“Time is out of joint. O cursed spite. That ever I was born set it right.”
Hamlet
Quando insegno
Lavoro con persone che sono più “grandi di loro stesse” e vogliono imparare come esprimere i loro sentimenti e le loro emozioni attraverso il corpo e l’anima. Non accettano di essere solamente uno e hanno bisogno di essere di più, di essere buoni e cattivi, vecchi e giovani, uomo e donna, per potersi conoscere in profondità.

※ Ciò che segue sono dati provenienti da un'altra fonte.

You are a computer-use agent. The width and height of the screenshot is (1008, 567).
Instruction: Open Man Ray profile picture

Ho studiato balletto classico e danza contemporanea per gran parte della mia vita: all’età di 20 anni ho scoperto la contact improvisation e improvvisamente ho capito che quei movimenti lenti e fluidi potevano aiutare chiunque a capire meglio il proprio corpo.
Ogni insegnante di teatro ha il suo proprio percorso, nell’insegnare: il mio parte dai corpi per arrivare alle voci e all’anima.

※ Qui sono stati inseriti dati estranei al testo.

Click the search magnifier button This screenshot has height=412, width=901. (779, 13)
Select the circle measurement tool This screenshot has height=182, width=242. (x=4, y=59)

Lavorando con i bambini è più facile partire dai corpi, con gli adolescenti e gli adulti non è così facile: hanno barriere, fisiche e psicologiche, che io rispetto. Lavoriamo su questi limiti autoimposti, li superiamo, li usiamo come punto di partenza.
Dopo, iniziamo a camminare sulla strada che i Grandi Artisti hanno preparato per noi, cercando le loro tracce: Stanislavskij, Grotowski, Vachtangov, Cechov, Vassiliev, Brook…
Quando scrivo
Creo un piccolo nuovo mondo attraverso il quale cerco di capire il Grande Mondo.
Piccole storie vissute da piccoli personaggi impauriti dal Grande Mondo in cui abitano.
Tutti i miei dubbi vengono fuori nei miei testi, per ptoer mostrare, forse, un differente modo di vedere la Verità. O le Verità.
Scrivo testi teatrali da quando ho 22 anni: ho iniziato scrivendo testi per bambini, adattando fiabe popolari e storie conosciute, poi ho iniziato a scrivere per gli adulti.
Nei miei testi parlo del conflitto tra ciò che sentiamo dentro di noi e la vita quotidiana, del rapporto tra la “vita normale” e la vita del singolo.
Scrivo su tematiche gender, sulla migrazione, sulle relazioni umane, sull’amore.
Piccole storie su piccoli personaggi.
In questa maniera cerco di parlare a tutti.
Quando dirio
Provo ad aggiungere il silenzio alle voci degli attori, pause ai loro movimenti, così da esprimere pensieri e idee proprie, e dargli contorno, dimensione.
Niente deve essere piatto, facile da accettare, scontato.